RAF opens up every role to men and women

The Royal Air Force’s (RAF) close combat unit has opened to women for the first time, meaning it has become the first branch of the British military to open up every role to men and women.

The move follows a decision last year to lift the ban on women serving in close combat roles.

The RAF will soon be accepting applications from women to join the RAF Regiment, its ground-fighting force.

The main role of the 2,000-strong RAF Regiment is to patrol and protect RAF bases and airfields.

BBC defence correspondent Jonathan Beale says with women making up just 10 per cent of the air force as a whole, there is unlikely to be a flood of applications, but it is a significant moment because it means women can now apply for any RAF role.

The RAF’s women will not be the first allowed to serve in close combat roles, as some joined the Royal Armoured Corps recently.

But it will be another year before women can apply to enter army infantry units and the Royal Marines, where the physical demands can be tougher.

In July, Defence Secretary Michael Fallon announced the RAF Regiment would be open to women from September, ahead of the original 2018 schedule.

He said: “A diverse force is a more operationally effective force.

"Individuals who are capable of meeting the standards for the regiment will be given the opportunity to serve, regardless of their gender.

"This is a defining moment for the RAF.”

Colonel Richard Kemp, former head of British Forces in Afghanistan, however, told BBC Breakfast he ‘vehemently disagrees’ that women should be serving in close combat roles.

He said: “Once you have got through selection, you are subjecting yourself to a minimum of four years of intensive physical training, day in and day out, in barracks and out of barracks, which puts enough of a strain on a man's body.

“I think the reality is we will find many more women than men suffer injuries and we will then undoubtedly see very significant compensation payments being made out of the defence budget.

"And the nature of woman's bodies means that some of the injuries are going to be more significant in terms of being able to bear children and the like.

"I am not a doctor, but I have certainly read up on this and that is a problem.”

Judith Webb, a former major in the British Army, disagreed with Kemp.
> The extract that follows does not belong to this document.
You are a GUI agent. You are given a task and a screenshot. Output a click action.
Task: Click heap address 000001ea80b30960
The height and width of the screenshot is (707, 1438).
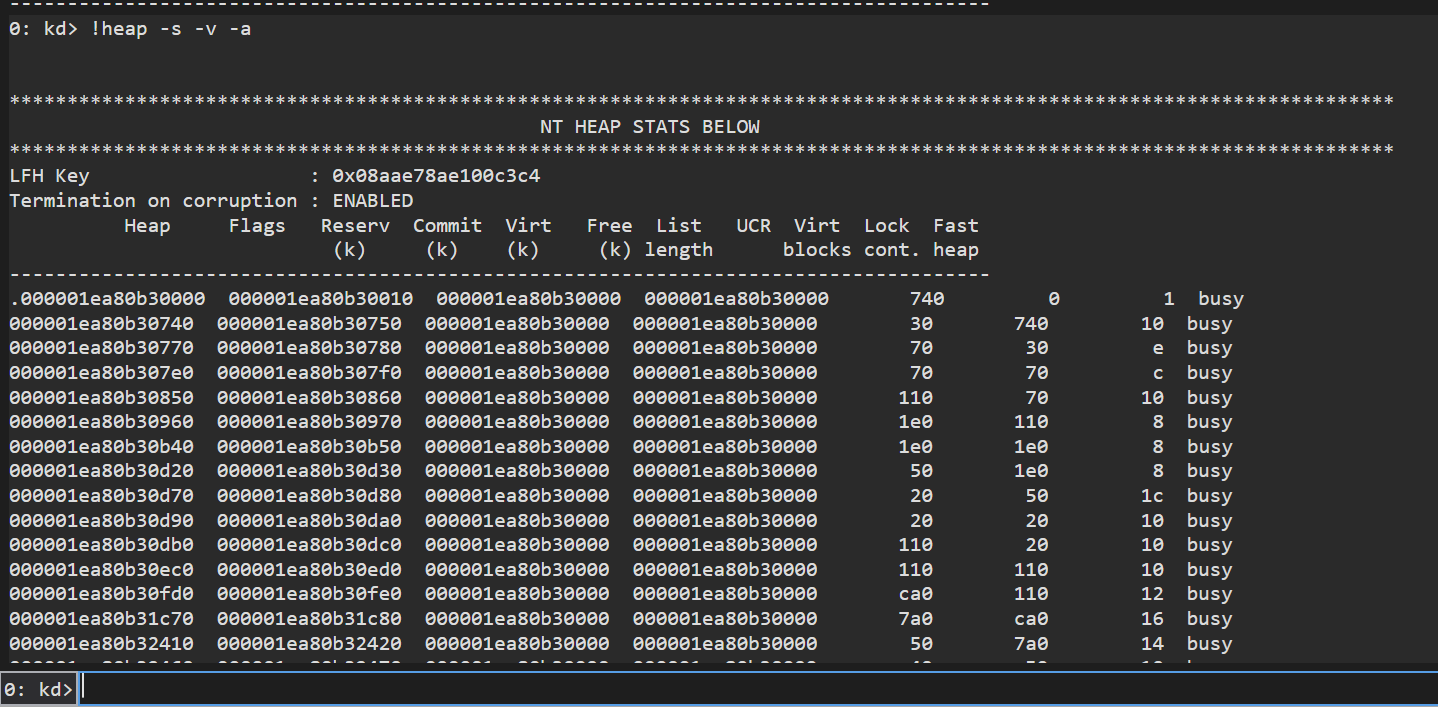click(x=101, y=422)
She told the programme: “My concern has always been to ensure that research is carried out so that women know exactly what they are in line for.

"Being aware of our physical differences is an important aspect, but that is where I feel research has now been carried out.

"We want to promote diversity and get the best people, and if we have got women who want to do it, who are capable of doing it - then of course they should be able to do it."